--- Given information ---

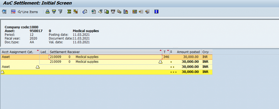The image size is (279, 109).
Task: Click the Save layout icon
Action: 147,12
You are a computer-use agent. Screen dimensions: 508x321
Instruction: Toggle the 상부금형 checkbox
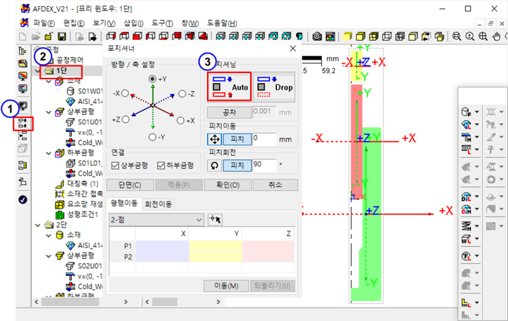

---

▶ **Prompt**: Copy out, unchanged, the span of lines beginning with the one that includes "You are a computer-use" and running through the final line of the material above. Leave the pictures out.

▶ **Response below**:
You are a computer-use agent. Screen dimensions: 508x321
Instruction: Toggle the 상부금형 checkbox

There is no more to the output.